Ewentualnie mogę sobotę załatwić podróż pociągiem, 29 godzin, przez Niemcy lub Budapeszt (32 godziny) z 6 przesiadkami xD
#urlop
@wiatraczeg niech ktoś po nich pojedzie autem.
@wiatraczeg jeszcze się będziesz z tego śmiał... a tak poważniej, to współczuję, jednak chyba ważne, że jesteś bezpieczny. Oby Ci się udało szybko wrócić do domu.
Autostopem
@John_polack Eee, raczej nie. Szabrownicy, te sprawy, wiesz, wolę jednak samolot/pociąg ostatecznie autokar.
@wiatraczeg Z Ostrawy do Chałupek jest 16 km, 3,5 godziny pieszo.
Aczkolwiek wolałbym stopem do Karwiny.
@wiatraczeg w samochod wskakuj i za 15h sa w domu
@bucz A gdzie on mieszka? W Suwałkach?
Nie mam pojęcia jak wygląda sytuacja na miejscu , ale zobacz czy jest opcja żeby pojechać czymś na Zwardoń i potem już z górki by było
@wielka_glowwa Zwardoń? To nie ten kraj, Ostrawa jest w Czechach.

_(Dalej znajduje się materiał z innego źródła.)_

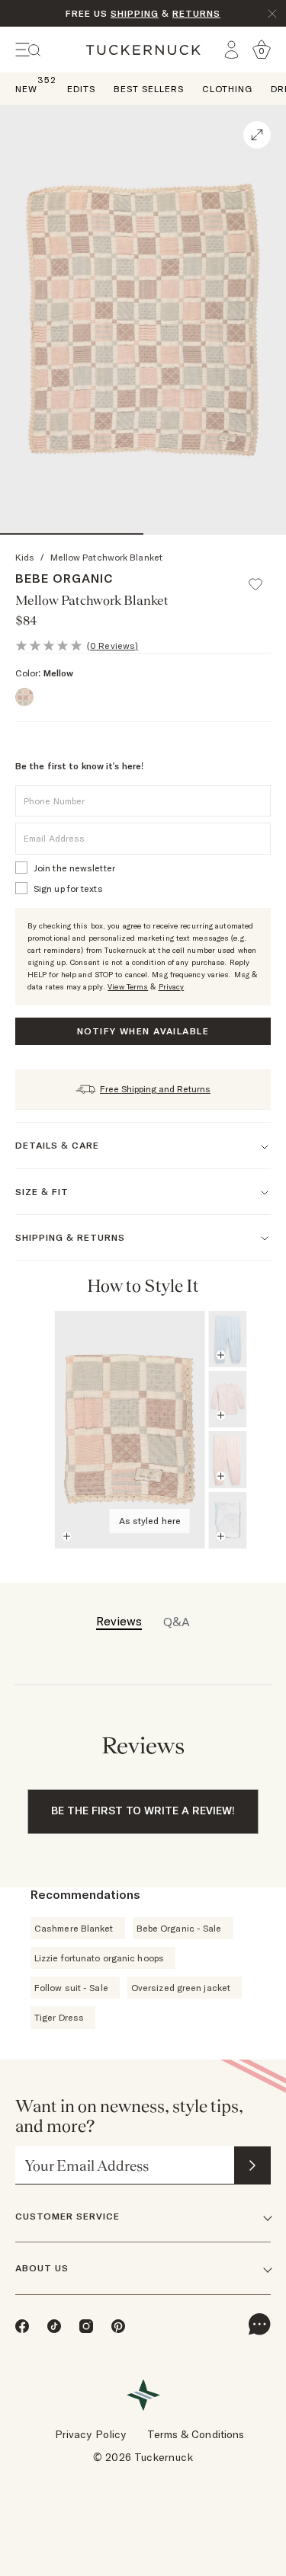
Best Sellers (149, 88)
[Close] (272, 13)
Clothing (227, 88)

Rodzinka mieszka w Ostravie, nigdzie się nie wybierają. Zastanawiałem się czy tam nie pojechać, bo może znajomi nas przenocują w razie problemów z wylotem, bo już też są. XD
Ja jestem na drugim końcu kraju, ale na razie alertów nie ma, choć Niemcy już coś tam podbąkiwuja o Dreźnie.

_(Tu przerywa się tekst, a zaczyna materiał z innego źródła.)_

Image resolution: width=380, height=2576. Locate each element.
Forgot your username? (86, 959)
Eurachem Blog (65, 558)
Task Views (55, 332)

Ja jutro jadę przez całą Austrię i właśnie myślę jak objechać Ostrawę.
@GordonLameman dobrze, ze przyszla powodz i przestales wrzucac zdjecia z urlopu. przypadek?
@bartek555
ranga wbita to mi się nie chciało xd
@GordonLameman o, nawet na wykopkach byles
@GordonLameman No jest słaba ta informacja co do przejezdności dróg, w szczególności, że przejścia graniczne są pozamykane ze względu na powódź.
@GordonLameman Siena, po jednej nutce
@wiatraczeg a z buta ile czasu?
@RogerThat no, na pewno więcej jak dobę, ten kurwa no
@wiatraczeg Nie wiem skąd dokąd jedziesz, ale zawsze możesz się doturlać do Cieszyna czeskiego, czeskim zbiorkomem. Potem przejście przez most na stronę polską, i przesiadka na Flixbusa albo jakiś ciapąg po polskiej stronie.
Ewentualnie jakiś blablacar, albo coś. Samochodem dzisiaj rano jechałem przez Ostrawę do Katowic (bo mi pociąg z Ostrawy nie pojechał) i było git. Gdybyś napisał 12h wcześniej, to mógłbym Cię nawet podrzucić.